FIG_SIZE_DEF    = (8, 8)
ELM_SIZE_DEF    = 50
CLASS_COLOR     = ('b', 'r')
EDGE_COLOR      = 'k'
MARKER_SIZE_DEF = 10
LINE_WIDTH_DEF  = 2


In [None]:
# Courses Packages

from DataVisualization import PlotConfusionMatrix, PlotLabelsHistogram, PlotMnistImages


In [None]:
# General Auxiliary Functions


## Neural Network Classifier

This notebook builds a Neural Network based on _ReLU_ activation and a single _Hidden Layer_ for a classification.  
The model is trained with a simple _Gradient Descent_ loop with a constant _step size_.

* <font color='brown'>(**#**)</font> The Neural Net will be implemented using _NumPy_.

In [None]:
# Parameters

# Data
numSamplesTrain = 60_000
numSamplesTest  = 10_000

# Model
hidLayerDim = 200

# Training
numIter = 300
µ       = 0.35 #!< Step Size \ Learning Rate

# Visualization
numImg = 3


## Generate / Load Data

This section loads the [MNIST Data set](https://en.wikipedia.org/wiki/MNIST_database) using [`fetch_openml()`](https://scikit-learn.org/stable/modules/generated/sklearn.datasets.fetch_openml.html).
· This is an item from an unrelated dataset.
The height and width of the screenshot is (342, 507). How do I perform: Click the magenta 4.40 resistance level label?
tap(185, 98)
The data is splitted to 60,000 train samples and 10,000 test samples.

In [None]:
# Load Data

mX, vY = fetch_openml('mnist_784', version = 1, return_X_y = True, as_frame = False, parser = 'auto')
vY = vY.astype(np.int_) #<! The labels are strings, convert to integer

print(f'The features data shape: {mX.shape}')
print(f'The labels data shape: {vY.shape}')
print(f'The unique values of the labels: {np.unique(vY)}')


In [None]:
# Pre Process Data

mX = mX / 255.0


* <font color='red'>(**?**)</font> Does the scaling affects the training phase? Think about the _Learning Rate_.

### Plot the Data

In [None]:
# Plot the Data

hF = PlotMnistImages(mX, vY, numImg)

In [None]:
# Histogram of Labels

hA = PlotLabelsHistogram(vY)
plt.show()

### Train & Test Split

The data is split into _Train_ and _Test_ data sets.  
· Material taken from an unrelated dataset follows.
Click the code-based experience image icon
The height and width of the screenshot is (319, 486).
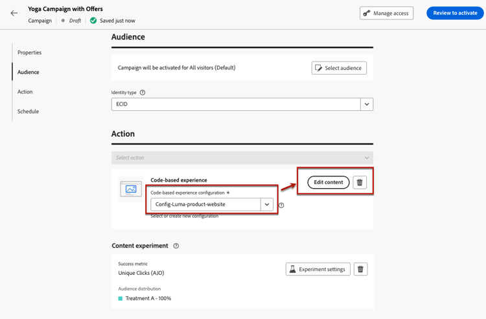click(x=131, y=189)
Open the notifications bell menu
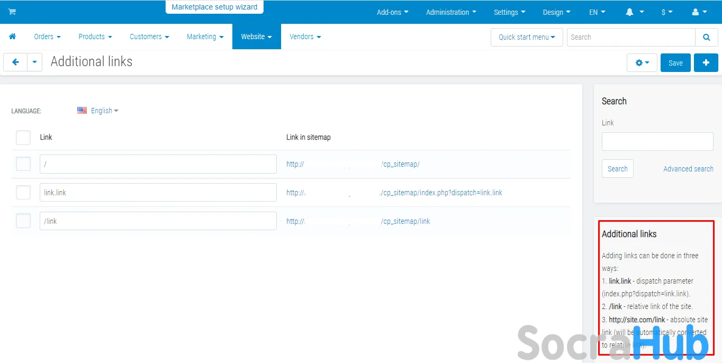The height and width of the screenshot is (363, 722). 634,12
* <font color='brown'>(**#**)</font> Deep Learning is _big data_ oriented, hence it can easily handle all samples in a single _batch_.

In [None]:
# Train Test Split

numClass = len(np.unique(vY))
mXTrain, mXTest, vYTrain, vYTest = train_test_split(mX, vY, test_size = numSamplesTest, train_size = numSamplesTrain, shuffle = True, stratify = vY)

print(f'The training features data shape: {mXTrain.shape}')
print(f'The training labels data shape: {vYTrain.shape}')
print(f'The test features data shape: {mXTest.shape}')
print(f'The test labels data shape: {vYTest.shape}')
print(f'The unique values of the labels: {np.unique(vY)}')

## Neural Network Classifier

This section builds a Neural Network with a single hidden layer.  

The network architecture is given by:

![Neural Netwrok Classifier Architecture](https://github.com/FixelAlgorithmsTeam/FixelCourses/blob/master/DeepLearningMethods/01_DeepLearningFramework/OneHiddenLayerModel.png?raw=true)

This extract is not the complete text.